Un juge national peut toujours poser cette question. Certaines juridictions doivent poser la
question : les juridictions statuant en dernier degré de juridiction. Toutefois, deux nuances ont
été apportées, pour lever l’obligation de renvoi :
- la théorie du « sens clair », lorsque l’application du droit communautaire ne laisse
place à aucun doute raisonnable ;
- la Cour de Justice a déjà répondu à la même question.

Le renvoi aura pour effet de suspendre l’acte. Quant aux effets de la réponse, si le juge ne la
respecte pas, un recours en manquement pourra être introduit contre l’État. La réponse de la
Cour fait jurisprudence.

42
L’ordre juridique communautaire

Le droit communautaire ne peut pas être comparé avec autre chose. Il s’agit d’un ordre
juridique propre. Différence fondamentale avec le droit international : ses sujets sont les États
ET les citoyens (alors que les citoyens ne sont pas sujets de droit international).

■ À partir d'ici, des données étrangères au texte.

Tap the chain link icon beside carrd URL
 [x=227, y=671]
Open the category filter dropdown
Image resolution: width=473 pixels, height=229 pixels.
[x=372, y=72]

Les sources du droit communautaire1

1) Le droit primaire
Il s’agit des traités. Ils conditionnent tout le reste. Leur validité est évaluée par rapport au
droit international. Il s’agit en effet de traités internationaux, d’acte de droit international.

2) Le droit dérivé
Il s’agit de tous les actes adoptés à partir du droit primaire. Il en existe deux types :
- conventionnel (rare) ;
- unilatéral (la majorité).

Les normes communautaires (droit dérivé unilatéral, art. 249 du TCE)2

1) Le règlement

Il s’agit en quelque sorte de la « loi » européenne par excellence. Il s’agit d’un acte de portée
générale et obligatoire dans tous ses éléments. Deux caractéristiques :
- application immédiate : il ne nécessite pas de transposition dans le droit national, il est
applicable dès sa parution au JOCE ;
- applicabilité directe : chaque citoyen peut bénéficier des avantages découlant de l’acte,
à la préférence de l’acte national. Le règlement communautaire ne fait pas disparaître
l’acte national. Celui ne s’appliquera simplement pas dans les relations européennes.

2) La directive

Elle lie l’État membre quant au résultat à atteindre, dans un certain délai, en lui laissant la
liberté pour ce qui est des moyens.
La directive doit être transposée dans le droit national, sous une forme libre mais qui doit être
claire. Cette procédure est donc plus souple. Toutefois, certaines directives peuvent être
précises (« règlements déguisés »). En principe, une directive ne peut pas s’appliquer
directement car il s’agit d’une loi « en kit ». Toutefois, la jurisprudence de la Cour dit que si
la directive est suffisamment claire et précise, le citoyen peut bénéficier de l’applicabilité
directe.

3) La décision

Il s’agit d’un acte de porté individuelle, obligatoire dans tous ses éléments pour les
destinataires qu’elle vise.

1
Pour plus de détails, voir pp. 9 à 15 de l’ouvrage.
2
Voir aussi pp. 20 à 23 de l’ouvrage.